House debates

Wednesday, 18 June 2014

Bills

Appropriation Bill (No. 1) 2014-2015; Consideration in Detail

10:01 am

Photo of Ian MacfarlaneIan Macfarlane (Groom, Liberal Party, Minister for Industry) Share this | Hansard source

Thank you for this opportunity to discuss the substantial, significant budget for Australian industry. This budget sets out a policy framework for Australian industry, manufacturing, energy and resources, skills and training, and science, not just for the forward years but for the decades ahead. It sets a clear path to sustainability, new investment and jobs growth, and provides new opportunities in markets for Australian ideas and products. Our approach underpins a new era for Australia which faces up to our challenges, embraces our strengths and accepts our responsibility for forging a new direction. We have the opportunity to reposition Australian industry towards the jobs and sectors of the future, while increasing the opportunity to advance value-adding manufacturing. This future will be built around new ways of sharing knowledge and know-how and greater links—I emphasise: greater links—between science, research and industry itself. In fact, we will be putting science and research at the centre of the Industry portfolio.

This budget represents the hard work of a government that will not shirk its responsibility to restore the nation's finances after Labor's debt and deficit disaster of the last six years; but it is also a budget that signals a clear new direction for Australian industry towards a future of new opportunities, new markets, new jobs and a new era of confidence in our ability and integrity. We have made it clear that no longer will industry policy be based around handouts, bandaid solutions and throwing around taxpayers' money willy-nilly without any strategic focus or long-term benefit to the nation.

Australian businesses are characterised by a world-class standard of entrepreneurship. We have a stellar record of sparking great ideas and turning those great ideas into real-world applications. We do our Australian businesses a great disservice if we advocate a handout or government led mentality. The government's role is to create the right policy framework and settings to unleash the creativity, ingenuity and practicality of Australians and their businesses. We have a role as a government to be the catalyst, not the gatekeeper.

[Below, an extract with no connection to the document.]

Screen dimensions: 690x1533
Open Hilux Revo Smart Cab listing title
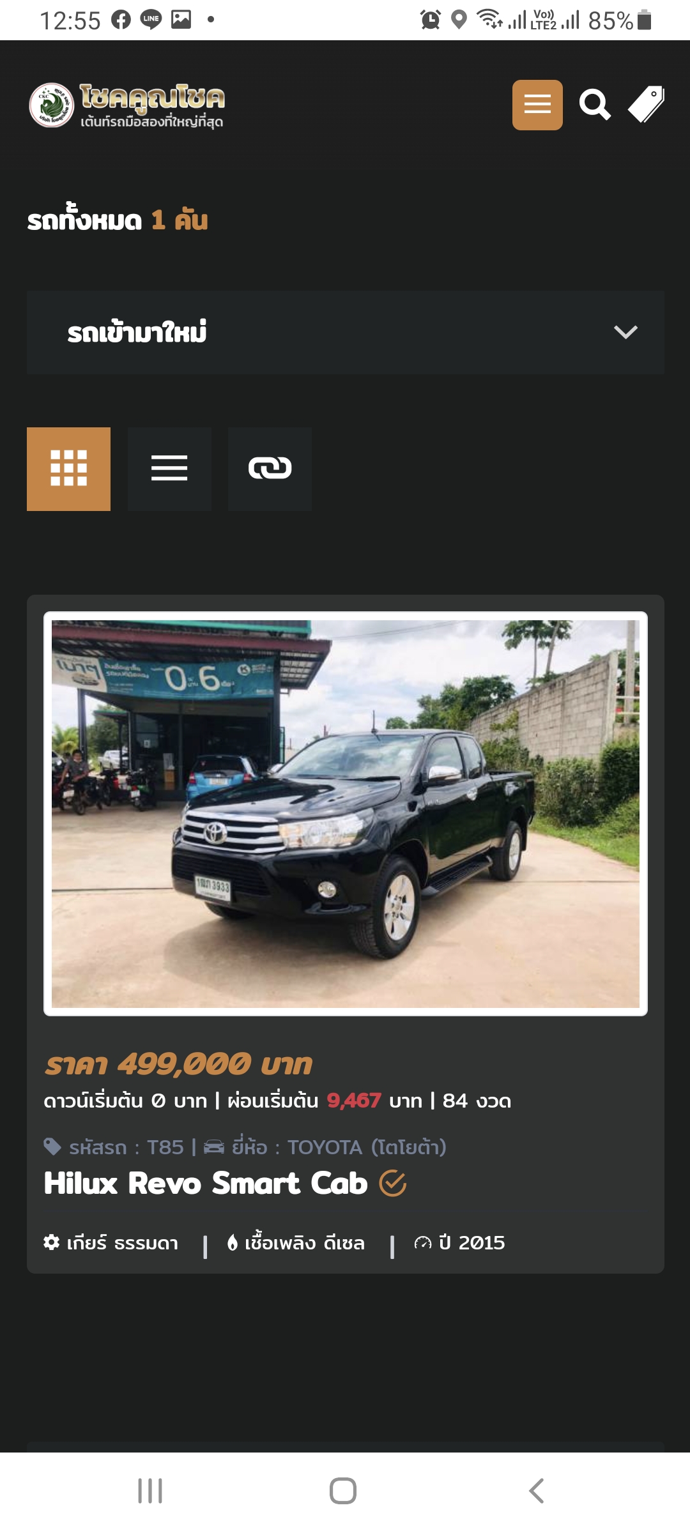(x=206, y=1183)
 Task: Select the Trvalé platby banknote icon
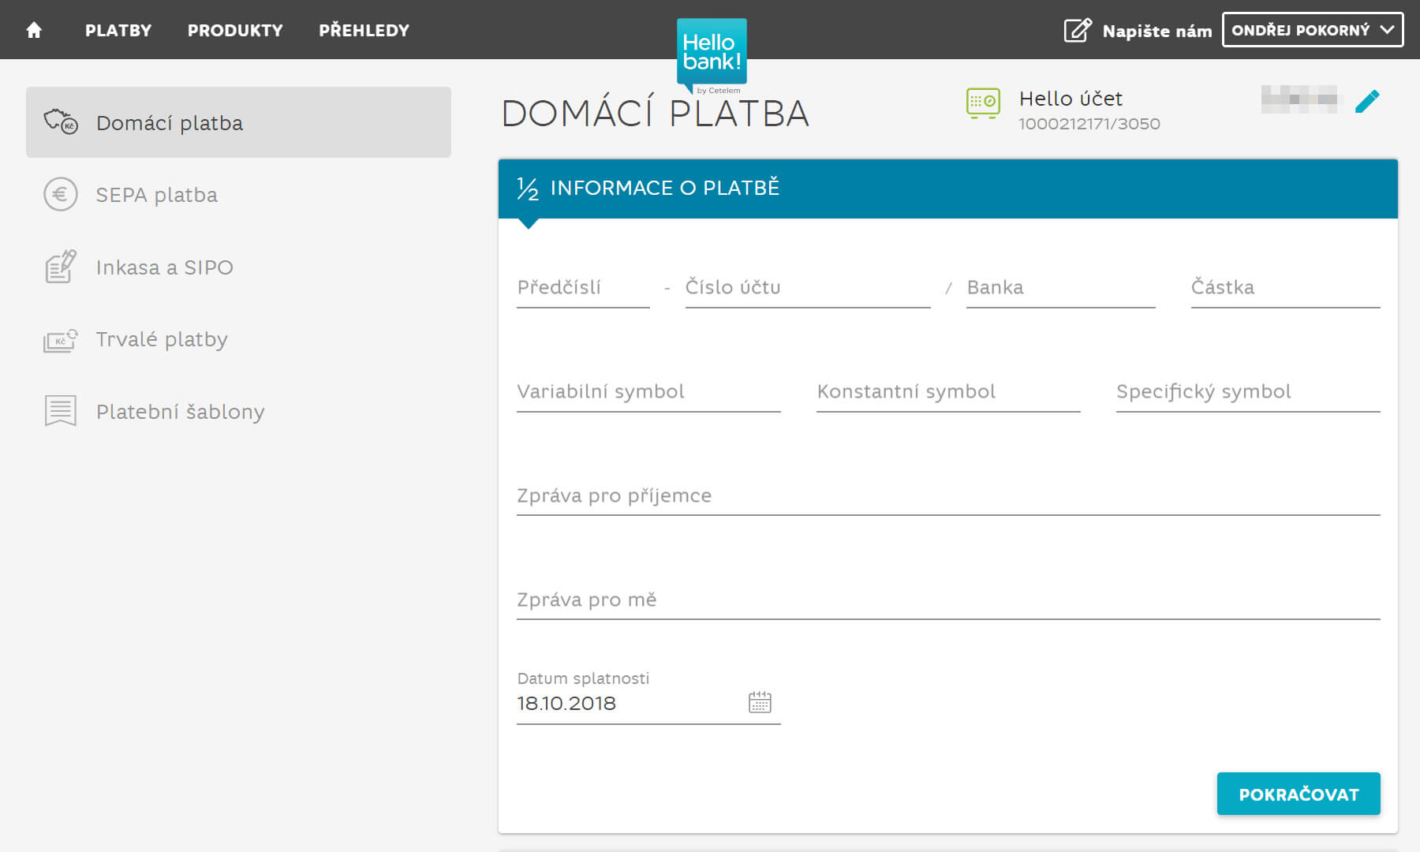coord(59,339)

We are investing in national productivity gains and skilled workers of the future through a $1.9 billion trade support loans scheme which will encourage apprentices to take up a trade but, far more importantly, to finish that trade. Fifty per cent completion rates are simply not acceptable, particularly for young people who need a future that is secure with the training they need. We want to turn out people who can take real jobs and have a secure future. We are putting in place a skills and training network that delivers the trained workers that Australian businesses are calling out for, not simply training young people for the sake of training.

As I mentioned, the government will be putting science and research at the centre of industry policy, and we are developing a strategic approach to science policy which will adopt a whole-of-government outlook to ensure that all portfolios work together to focus on our resources and delivering future jobs. That is all portfolios of government, not just my own very diverse portfolio.

The budget includes an investment of $1.4 billion in the resource sector, centred around the $100 million exploration development incentive, which is otherwise known as a flow-through shares scheme, something the Labor Party promised but in six years of government never delivered. We want to make it crystal clear that we support the energy and resources sector. It is one of our economy's most significant job drivers, and the private sector investment and national revenue of our country depends on it.

Beyond the big headlines, of course, we also want to support our communities by getting rid of the carbon tax, the mining tax and red and green tape. We want to stop the constant tax grabs we saw from those opposite during their time in government that attacked the resources sector as if it were an ATM, never giving it any credit or security for its future. Our government is about forging new links between industry research and science, and that is exactly what we will do.